As Martin Luther King, Jr, Day approaches, I’d like to share with you a bit more about our “Peer Learning Cycle” and how our teachers will be spending this Tuesday, with school closed for our annual Professional Development Day. In sync with our national attitude around MLK Day, our Tuesday will be spent exploring notions of protest, activism, and dissent – and how this applies to your young one.
As was highlighted in a November Note, this year our entire teaching staff is using our Peer Learning Cycle (PLC) to explore the intersection between democracy and pedagogy (2/13 6pm is our PLC evening at school, I hope this is already on your calendars!). We will be using our time on Tuesday to visit the “Activist New York” exhibit at the Museum of the City of New York, which “presents the passions and conflicts that underlie the city’s history of agitation.” Our goal for the day is to consider how democratic activism is embodied by our students in your classrooms – how we can consider our students’ collective “agitation” as their expression of democratic dissent.
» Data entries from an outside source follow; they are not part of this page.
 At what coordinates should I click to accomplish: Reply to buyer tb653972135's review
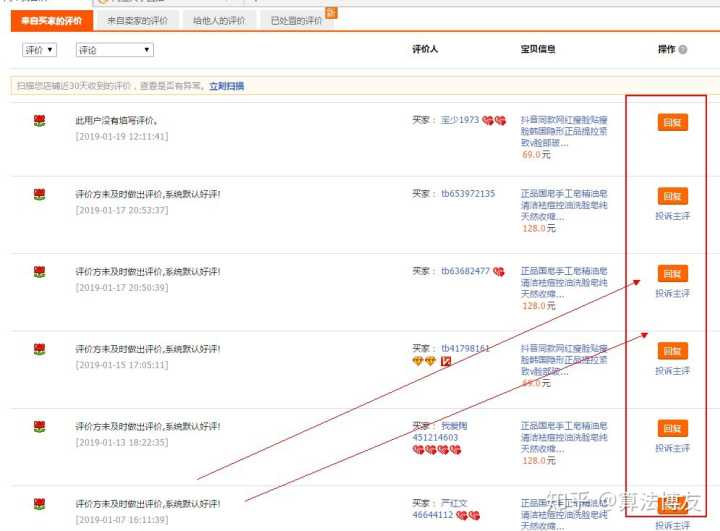pos(672,196)
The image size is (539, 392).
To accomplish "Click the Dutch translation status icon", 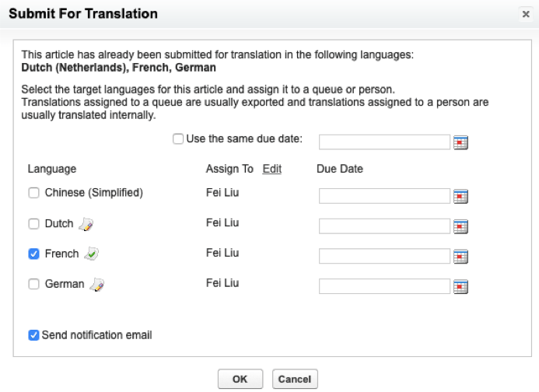I will (86, 225).
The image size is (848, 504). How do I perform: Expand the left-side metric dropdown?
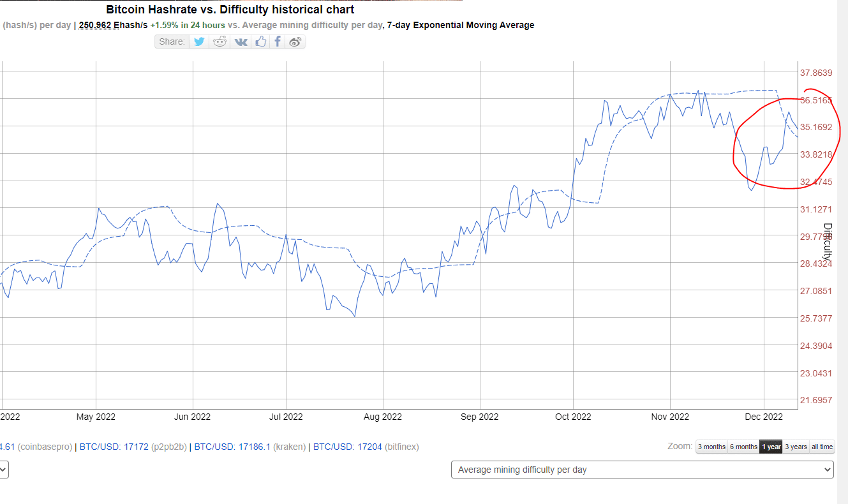pyautogui.click(x=3, y=470)
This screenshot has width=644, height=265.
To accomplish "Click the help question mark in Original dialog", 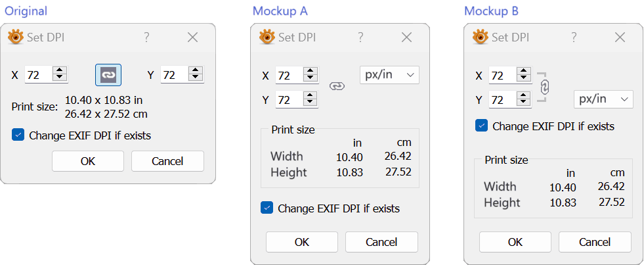I will coord(146,37).
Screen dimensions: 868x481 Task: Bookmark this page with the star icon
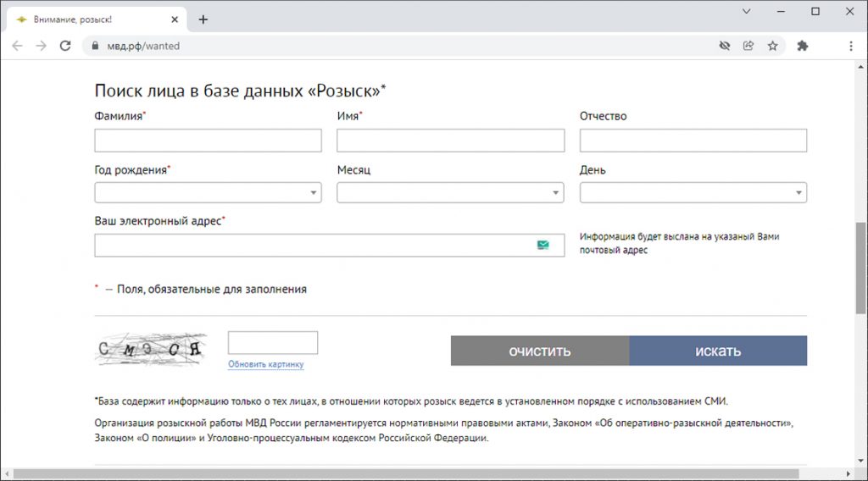[772, 46]
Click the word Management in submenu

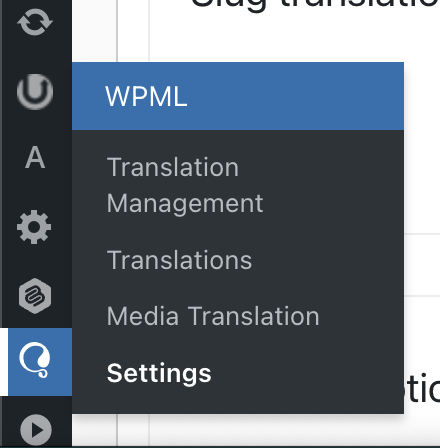tap(185, 204)
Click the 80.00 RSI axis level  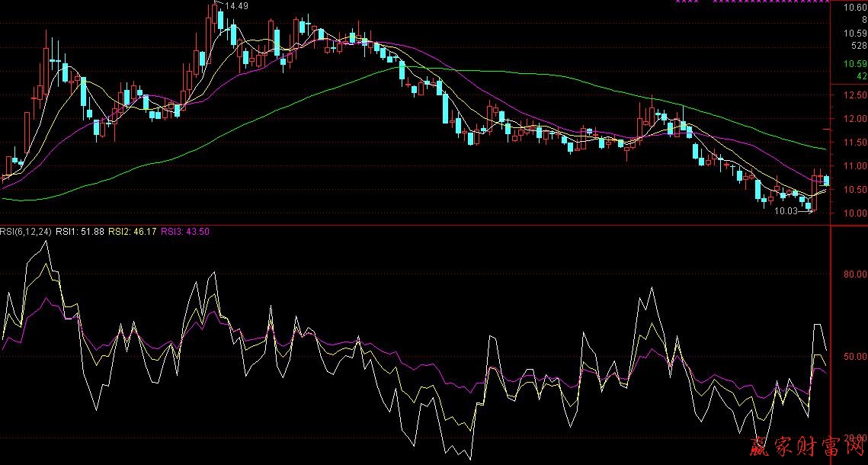point(850,272)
A recent Washington Post article (thank you Rabbi Joy for sending to me!) explained how we can consider democracy and pedagogy co-existing:
"Joel Westheimer, a professor at the University of Ottawa who has written extensively on civics education, observes that the term “good citizenship” is typically employed to mean nothing more than “listening to authority figures, dressing neatly, being nice to neighbors, and helping out at a soup kitchen.” What it should mean — what ought to define a democratic society’s approach to education — has more to do with asking difficult questions, organizing for collective action, insisting that people be able to participate in making decisions about matters that affect them, and confronting the systemic roots of problems. Westheimer proposes a thought experiment: You have been magically transported to a classroom somewhere in the world without knowing where you are. Can you tell from the teaching whether you are in a democratic or totalitarian nation? If not, schooling in that country doesn’t really prepare students for democracy."
Westheimer outlines how the experiences within classrooms need not be learning modules "about" democracy to be practiced by free citizens in the future, but instead ought to be authentic expressions of democracy.
This thread is picked up in the early childhood sphere by a small cohort of authors who seek to “reconceptualize” what early childhood education can be, as opposed to non-critically affirming that schools are about the passive accumulation of content knowledge. Recognizing the political power of children to resist those in control, these authors advocate for a re-envisioning of school as a place of democratic practices, through which children can actively express “a means of resisting power and its will to govern, and the forms of oppression and injustice that arise from the unrestrained exercise of power”. The “democratic participation” of children in this reconceptualized school setting necessarily re-frames children’s resistance away from being “problematic” and instead reconstructs children’s dissent as “an important criterion of citizenship”. In this view, autocratic control of early childhood classrooms – by teachers – stifles the capacity for young children to act in politically resistant ways.
Within this framework, children are always-and-already acting in politically subversive ways: "They [children] take action in situations where things are going wrong from their perspective; they choose between different practices going on in the nursery to avoid subordination and to gain power; they take sides between different groupings for ethical reasons; and they follow and challenge the nursery rules as it seems beneficial". These are political actions by political beings, though we often do not recognize our youngest citizen’s behavior as such – we too often only understand our young learners through a developmental, not a political, prism.
These notions and more will be considered by our teaching staff this Tuesday and through the remaining months of the year. Additionally, we will be using two local, JCC-resources to extend the conversation:
“What is Democracy?”, a film by Astra Taylor, was shown this month at the JCC along with a Q+A with the director. The film (90 second trailer) explores the historical roots, and modern contradictions within, democratic practices.
“Protest: 70 Years of American Resistance”: The current exhibit in the JCC’s Laurie M. Tisch gallery, in our building’s lobby, explores the idea that “America itself was born out of protest” while considering that “protest has defined and reshaped the landscape of American rights and justice.”
I invite you to join your child’s teachers in this exploration by visiting the Activist New York Exhibit (it doesn’t hurt that the museum also has a Corduroy exhibit right next to it!) as well as the video and gallery mentioned above.
If we consider our children’s dissent as an exercise of their democratic reaction to authority and control, how does that re-position us as teachers and parents? What responsibilities do we have, given our assumed control over a population who simultaneously both needs us and rebels against us? How can we reconcile our control over our students with their exercising of dissent, a requisite tool of a democratic society?